I woke up and found that the anger was gone.  A couple of days later, when asked over the phone by my pastor, Jay Williams, I described it as “satori”.  He asked what I meant.  I recalled to him what I had read fifty years ago in a work by D. T. Suzuki, who said of satori, “Everything is the same, except that your feet are a little bit off the ground.”  Before he asked, I had not thought to describe it other than to notice in wonder that somehow my anger was gone.  Not just my anger over a recent frustration, but from every aspect of my life.  And as the days have gone by since, I have “tested the ice”, looking to see how solid this new footing really is.

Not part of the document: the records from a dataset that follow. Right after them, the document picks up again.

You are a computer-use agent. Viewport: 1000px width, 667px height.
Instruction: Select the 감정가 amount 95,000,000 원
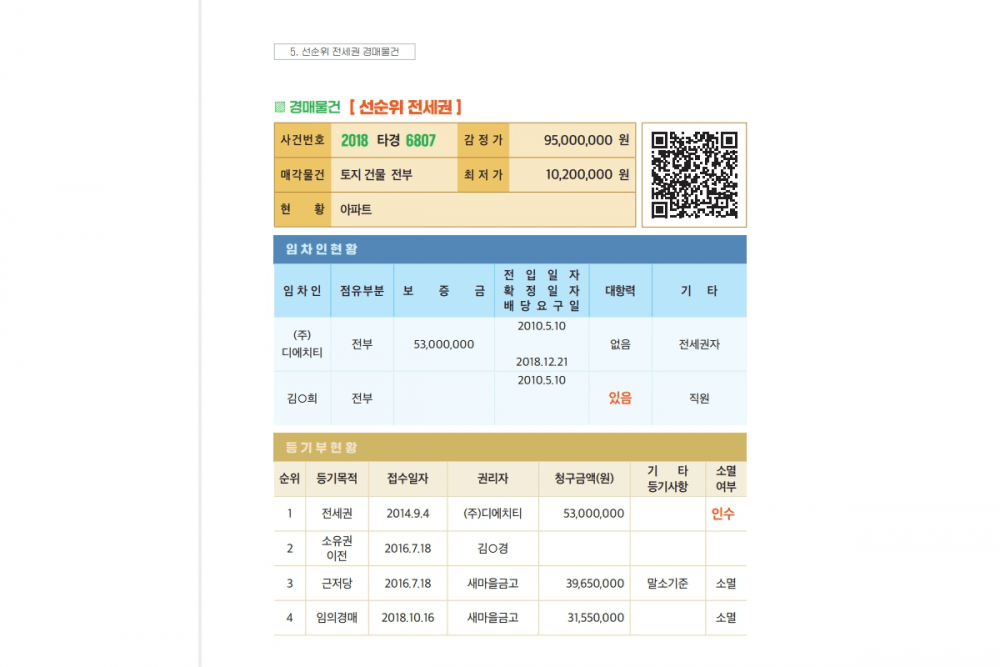point(586,140)
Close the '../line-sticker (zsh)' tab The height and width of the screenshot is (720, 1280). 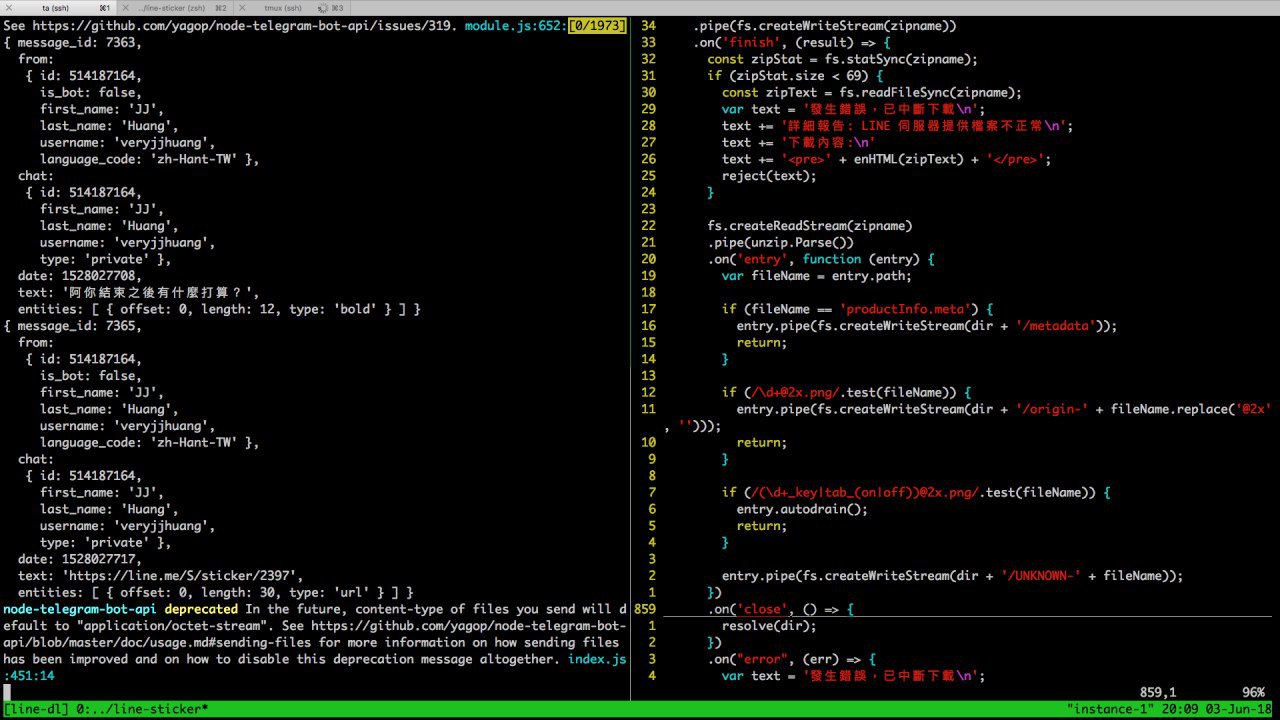pyautogui.click(x=126, y=8)
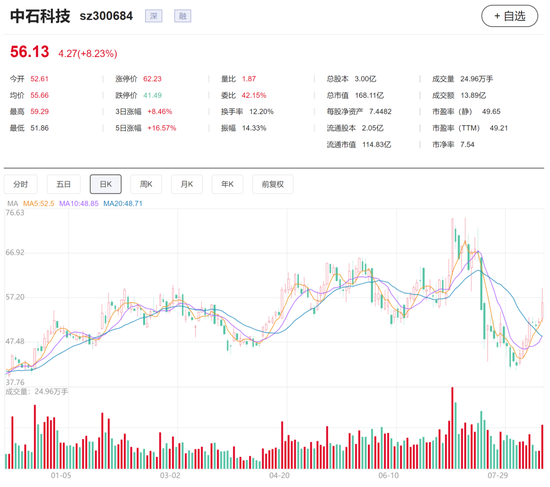
Task: Click the current price 56.13
Action: coord(29,52)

And I have concluded that it will not give way, that each day it grows stronger than the day before, until now, nearly a week later, it has occurred to me that I was reborn that moment.  Yes, reborn, as in the Christian concept of ‘born again’.  It is as Suzuki said, the same after as before, only your feet are just a little off the ground.  And it is continual.  There is not one single awakening, only a first awakening.  Or more precisely, a first awakening that you recall, for as you think back you realize that the awakening has been going on continuously, moment by moment, since before you can remember.  And so, after your moment of satori, your moment of rebirth, you find that every moment brings with it another awakening, that your task at all times now is not to go to sleep, not to sink back into the unawareness that takes for granted what it sees and in so doing does not see.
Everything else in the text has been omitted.